Lotte Laserstein, Russisches Mädchen mit Puderdose, 1928, Städel Museum, Frankfurt am Main, Foto: Städel Museum- ARTOTHEK © VG Bild-Kunst, Bonn 2019

Die Berlinische Galerie, das Landesmuseum für Moderne Kunst, Fotografie und Architektur, in der Kreuzberger Alten Jakobstraße 124-128 zeigt vom 04. April 2019 bis zum 12. August 2019 die Ausstellung „Lotte Laserstein – Von Angesicht zu Angesicht“. Die Berliner Malerin Lotte Laserstein (1898–1993) ist eine der sensibelsten Porträtistinnen der frühen Moderne zwischen Tradition und Innovation. Bereits als 30-jährige war sie eine berühmte und erfolgreiche Künstlerin.

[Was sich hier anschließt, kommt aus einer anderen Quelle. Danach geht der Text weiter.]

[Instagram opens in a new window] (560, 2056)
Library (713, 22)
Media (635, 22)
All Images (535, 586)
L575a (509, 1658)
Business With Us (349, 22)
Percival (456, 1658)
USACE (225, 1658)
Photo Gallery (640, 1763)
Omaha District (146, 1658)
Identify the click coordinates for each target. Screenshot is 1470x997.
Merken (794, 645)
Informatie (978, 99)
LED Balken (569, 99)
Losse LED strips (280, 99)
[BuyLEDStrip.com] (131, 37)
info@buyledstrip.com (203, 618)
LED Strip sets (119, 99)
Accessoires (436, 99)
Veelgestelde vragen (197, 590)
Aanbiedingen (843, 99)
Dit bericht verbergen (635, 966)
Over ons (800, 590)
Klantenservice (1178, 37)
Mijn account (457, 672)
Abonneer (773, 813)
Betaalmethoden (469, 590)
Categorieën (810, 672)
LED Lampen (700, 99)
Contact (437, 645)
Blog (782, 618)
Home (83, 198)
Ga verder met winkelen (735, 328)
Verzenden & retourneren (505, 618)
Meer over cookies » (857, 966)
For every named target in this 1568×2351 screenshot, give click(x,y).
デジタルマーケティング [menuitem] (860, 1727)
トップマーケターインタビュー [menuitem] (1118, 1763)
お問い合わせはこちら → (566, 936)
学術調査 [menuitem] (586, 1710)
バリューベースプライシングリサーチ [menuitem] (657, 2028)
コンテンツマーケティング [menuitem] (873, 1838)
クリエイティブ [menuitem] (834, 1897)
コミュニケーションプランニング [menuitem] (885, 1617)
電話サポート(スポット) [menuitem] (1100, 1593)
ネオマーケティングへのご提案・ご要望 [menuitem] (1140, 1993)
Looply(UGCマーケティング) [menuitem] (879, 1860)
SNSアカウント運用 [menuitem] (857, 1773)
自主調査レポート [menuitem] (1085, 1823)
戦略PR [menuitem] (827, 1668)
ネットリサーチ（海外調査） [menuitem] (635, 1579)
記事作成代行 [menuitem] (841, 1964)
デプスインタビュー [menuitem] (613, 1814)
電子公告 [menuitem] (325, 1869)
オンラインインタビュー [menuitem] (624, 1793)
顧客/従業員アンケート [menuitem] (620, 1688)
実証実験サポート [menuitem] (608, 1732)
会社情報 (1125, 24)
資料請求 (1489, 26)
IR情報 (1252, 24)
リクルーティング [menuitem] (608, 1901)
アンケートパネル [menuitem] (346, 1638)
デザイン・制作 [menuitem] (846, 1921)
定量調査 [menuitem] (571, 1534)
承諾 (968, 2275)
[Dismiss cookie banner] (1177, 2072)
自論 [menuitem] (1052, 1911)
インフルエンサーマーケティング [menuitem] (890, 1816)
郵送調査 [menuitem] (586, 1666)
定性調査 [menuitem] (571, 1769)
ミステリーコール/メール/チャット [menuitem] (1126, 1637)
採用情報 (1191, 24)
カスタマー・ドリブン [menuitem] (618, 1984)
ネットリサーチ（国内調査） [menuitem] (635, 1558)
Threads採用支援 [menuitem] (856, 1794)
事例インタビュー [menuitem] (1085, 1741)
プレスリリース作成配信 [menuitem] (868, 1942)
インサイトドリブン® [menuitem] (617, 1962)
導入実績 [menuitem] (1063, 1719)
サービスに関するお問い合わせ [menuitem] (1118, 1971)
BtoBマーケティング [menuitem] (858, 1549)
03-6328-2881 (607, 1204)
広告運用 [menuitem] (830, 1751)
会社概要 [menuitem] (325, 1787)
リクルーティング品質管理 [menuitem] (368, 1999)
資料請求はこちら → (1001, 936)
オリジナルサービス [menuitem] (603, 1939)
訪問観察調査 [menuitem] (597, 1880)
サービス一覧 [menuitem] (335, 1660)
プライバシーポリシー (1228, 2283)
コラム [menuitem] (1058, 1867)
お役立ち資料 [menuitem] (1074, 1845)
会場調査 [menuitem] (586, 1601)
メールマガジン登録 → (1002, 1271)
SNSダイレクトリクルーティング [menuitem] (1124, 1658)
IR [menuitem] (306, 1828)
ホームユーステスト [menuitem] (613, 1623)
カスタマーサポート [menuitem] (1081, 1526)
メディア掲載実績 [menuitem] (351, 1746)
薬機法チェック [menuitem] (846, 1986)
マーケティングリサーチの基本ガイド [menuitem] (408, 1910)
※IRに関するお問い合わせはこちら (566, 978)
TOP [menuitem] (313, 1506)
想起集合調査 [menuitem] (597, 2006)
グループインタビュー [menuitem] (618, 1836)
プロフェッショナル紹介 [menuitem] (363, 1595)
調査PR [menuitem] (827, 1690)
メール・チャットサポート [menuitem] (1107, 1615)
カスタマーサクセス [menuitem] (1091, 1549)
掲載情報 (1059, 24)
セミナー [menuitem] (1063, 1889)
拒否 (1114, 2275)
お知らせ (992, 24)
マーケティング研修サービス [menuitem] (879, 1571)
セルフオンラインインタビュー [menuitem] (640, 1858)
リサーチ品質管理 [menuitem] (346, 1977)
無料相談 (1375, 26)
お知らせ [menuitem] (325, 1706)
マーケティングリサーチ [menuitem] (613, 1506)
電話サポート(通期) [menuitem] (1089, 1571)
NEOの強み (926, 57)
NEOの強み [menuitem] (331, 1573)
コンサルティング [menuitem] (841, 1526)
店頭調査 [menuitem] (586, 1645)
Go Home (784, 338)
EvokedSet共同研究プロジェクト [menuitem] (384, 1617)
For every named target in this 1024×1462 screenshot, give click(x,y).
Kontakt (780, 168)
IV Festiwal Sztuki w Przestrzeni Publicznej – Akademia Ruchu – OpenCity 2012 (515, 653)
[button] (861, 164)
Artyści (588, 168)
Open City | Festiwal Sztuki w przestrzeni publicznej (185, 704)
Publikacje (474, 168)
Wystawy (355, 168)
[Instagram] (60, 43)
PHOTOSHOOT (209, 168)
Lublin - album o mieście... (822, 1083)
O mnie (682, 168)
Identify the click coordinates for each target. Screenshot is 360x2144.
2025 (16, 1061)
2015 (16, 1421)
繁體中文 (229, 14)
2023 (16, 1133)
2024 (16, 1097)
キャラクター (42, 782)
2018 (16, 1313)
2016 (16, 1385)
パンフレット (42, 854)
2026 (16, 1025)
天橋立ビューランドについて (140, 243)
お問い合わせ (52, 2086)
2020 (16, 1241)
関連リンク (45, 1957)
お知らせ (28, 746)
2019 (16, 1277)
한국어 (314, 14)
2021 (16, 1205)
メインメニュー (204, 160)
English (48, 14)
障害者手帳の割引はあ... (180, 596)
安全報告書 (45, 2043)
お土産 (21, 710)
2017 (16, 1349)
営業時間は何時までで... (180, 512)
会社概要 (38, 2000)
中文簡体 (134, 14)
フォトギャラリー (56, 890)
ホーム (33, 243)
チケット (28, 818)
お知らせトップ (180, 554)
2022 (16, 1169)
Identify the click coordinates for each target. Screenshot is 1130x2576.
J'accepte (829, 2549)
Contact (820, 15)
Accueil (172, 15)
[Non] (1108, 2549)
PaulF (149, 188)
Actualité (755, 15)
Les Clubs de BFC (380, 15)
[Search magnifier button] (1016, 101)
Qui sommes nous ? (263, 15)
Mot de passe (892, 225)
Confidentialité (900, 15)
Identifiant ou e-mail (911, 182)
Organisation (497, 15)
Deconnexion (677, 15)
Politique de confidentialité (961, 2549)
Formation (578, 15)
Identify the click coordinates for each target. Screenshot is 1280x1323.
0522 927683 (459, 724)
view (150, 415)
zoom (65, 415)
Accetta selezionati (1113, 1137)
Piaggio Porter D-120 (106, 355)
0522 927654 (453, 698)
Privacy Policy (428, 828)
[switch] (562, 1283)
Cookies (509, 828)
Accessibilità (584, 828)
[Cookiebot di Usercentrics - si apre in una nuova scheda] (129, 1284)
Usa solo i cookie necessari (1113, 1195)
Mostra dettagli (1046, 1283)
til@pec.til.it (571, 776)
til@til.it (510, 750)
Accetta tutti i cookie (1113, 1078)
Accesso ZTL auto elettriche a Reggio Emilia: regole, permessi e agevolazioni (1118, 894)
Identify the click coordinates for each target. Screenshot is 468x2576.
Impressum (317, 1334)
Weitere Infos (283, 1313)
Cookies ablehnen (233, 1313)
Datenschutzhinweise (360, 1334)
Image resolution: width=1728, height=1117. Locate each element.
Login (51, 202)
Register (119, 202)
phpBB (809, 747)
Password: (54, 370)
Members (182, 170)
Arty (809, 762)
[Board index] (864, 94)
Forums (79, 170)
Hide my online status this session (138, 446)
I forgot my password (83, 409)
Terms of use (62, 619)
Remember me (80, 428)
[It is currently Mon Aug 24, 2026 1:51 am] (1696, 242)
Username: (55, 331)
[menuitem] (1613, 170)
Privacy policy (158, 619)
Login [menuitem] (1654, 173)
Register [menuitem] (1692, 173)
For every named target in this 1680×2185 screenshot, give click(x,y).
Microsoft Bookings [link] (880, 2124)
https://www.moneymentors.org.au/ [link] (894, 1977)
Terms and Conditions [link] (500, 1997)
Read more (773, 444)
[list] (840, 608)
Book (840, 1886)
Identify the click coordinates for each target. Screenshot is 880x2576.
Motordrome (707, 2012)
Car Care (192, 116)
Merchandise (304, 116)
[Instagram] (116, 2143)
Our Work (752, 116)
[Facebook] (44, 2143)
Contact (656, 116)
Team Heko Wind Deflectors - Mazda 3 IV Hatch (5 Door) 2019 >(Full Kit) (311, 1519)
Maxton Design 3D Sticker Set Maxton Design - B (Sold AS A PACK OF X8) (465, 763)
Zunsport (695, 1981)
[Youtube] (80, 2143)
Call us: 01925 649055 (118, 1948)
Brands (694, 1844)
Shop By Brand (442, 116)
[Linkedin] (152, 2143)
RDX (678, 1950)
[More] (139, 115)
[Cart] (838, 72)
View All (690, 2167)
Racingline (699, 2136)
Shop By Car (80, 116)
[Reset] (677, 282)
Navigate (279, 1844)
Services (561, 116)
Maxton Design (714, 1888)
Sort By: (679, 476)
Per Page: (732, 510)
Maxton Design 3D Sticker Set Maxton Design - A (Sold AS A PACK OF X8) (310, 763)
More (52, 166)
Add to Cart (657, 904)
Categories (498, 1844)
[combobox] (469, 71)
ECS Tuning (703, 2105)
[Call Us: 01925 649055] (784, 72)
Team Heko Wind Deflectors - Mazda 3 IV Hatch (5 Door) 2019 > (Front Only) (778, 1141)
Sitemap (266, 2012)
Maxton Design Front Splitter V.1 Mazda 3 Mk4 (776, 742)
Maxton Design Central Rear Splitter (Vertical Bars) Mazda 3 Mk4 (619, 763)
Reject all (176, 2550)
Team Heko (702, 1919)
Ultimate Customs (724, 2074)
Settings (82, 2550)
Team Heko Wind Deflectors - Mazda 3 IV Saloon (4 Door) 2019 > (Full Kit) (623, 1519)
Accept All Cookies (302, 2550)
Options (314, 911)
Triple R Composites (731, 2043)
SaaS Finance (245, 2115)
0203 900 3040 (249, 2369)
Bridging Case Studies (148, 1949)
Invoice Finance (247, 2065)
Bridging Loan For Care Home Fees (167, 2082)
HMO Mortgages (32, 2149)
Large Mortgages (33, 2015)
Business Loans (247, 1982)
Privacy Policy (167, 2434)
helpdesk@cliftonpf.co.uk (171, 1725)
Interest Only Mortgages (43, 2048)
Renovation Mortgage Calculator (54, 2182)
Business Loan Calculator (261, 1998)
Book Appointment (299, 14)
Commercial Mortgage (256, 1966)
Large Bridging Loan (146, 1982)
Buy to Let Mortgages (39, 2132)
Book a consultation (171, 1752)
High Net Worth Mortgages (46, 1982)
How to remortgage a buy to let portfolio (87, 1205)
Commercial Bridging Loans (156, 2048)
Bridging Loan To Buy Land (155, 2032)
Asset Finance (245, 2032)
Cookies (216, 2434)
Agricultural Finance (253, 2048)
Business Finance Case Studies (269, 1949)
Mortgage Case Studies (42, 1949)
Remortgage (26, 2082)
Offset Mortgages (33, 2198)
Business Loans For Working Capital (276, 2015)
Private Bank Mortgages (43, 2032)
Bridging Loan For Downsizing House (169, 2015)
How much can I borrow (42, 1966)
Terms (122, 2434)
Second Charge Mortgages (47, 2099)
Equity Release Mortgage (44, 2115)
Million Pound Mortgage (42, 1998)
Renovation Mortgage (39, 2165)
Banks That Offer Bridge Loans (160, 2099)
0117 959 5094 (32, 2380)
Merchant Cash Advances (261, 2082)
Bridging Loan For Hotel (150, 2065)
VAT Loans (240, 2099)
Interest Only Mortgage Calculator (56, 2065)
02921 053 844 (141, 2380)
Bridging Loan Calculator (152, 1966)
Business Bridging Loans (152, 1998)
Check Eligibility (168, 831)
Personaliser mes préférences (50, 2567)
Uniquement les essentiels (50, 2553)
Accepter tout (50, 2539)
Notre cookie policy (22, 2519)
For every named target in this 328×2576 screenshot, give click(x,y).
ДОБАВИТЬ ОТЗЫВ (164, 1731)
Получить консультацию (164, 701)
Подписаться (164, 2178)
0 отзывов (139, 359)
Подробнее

Die Wiederkehr des modernen Realismus
Wiederentdeckungen – von Künstler*innen, deren Karrieren in den Wirren des 20. Jahrhunderts, einer Epoche der Extreme, oft brutal beendet wurden, sind eine interessante Sache, besonders in einer Zeit der Wiederkehr des Realismus. Zurecht war jahrzehntelang die Abkehr von feudaler Repräsentation, konventionellen Schönheitsbegriffen und klassischem Realismus legitim. Die Kunst einer neuen Gesellschaftsordnung wollte und brauchte Experimente und neue Sichtweisen. Nun entdeckt die Kunstwelt, dass der Kontrast von Form und Formlosigkeit, von Gegenständlichkeit und konzeptioneller Symbolik die Wahrnehmung wieder erweitern und bereichern kann.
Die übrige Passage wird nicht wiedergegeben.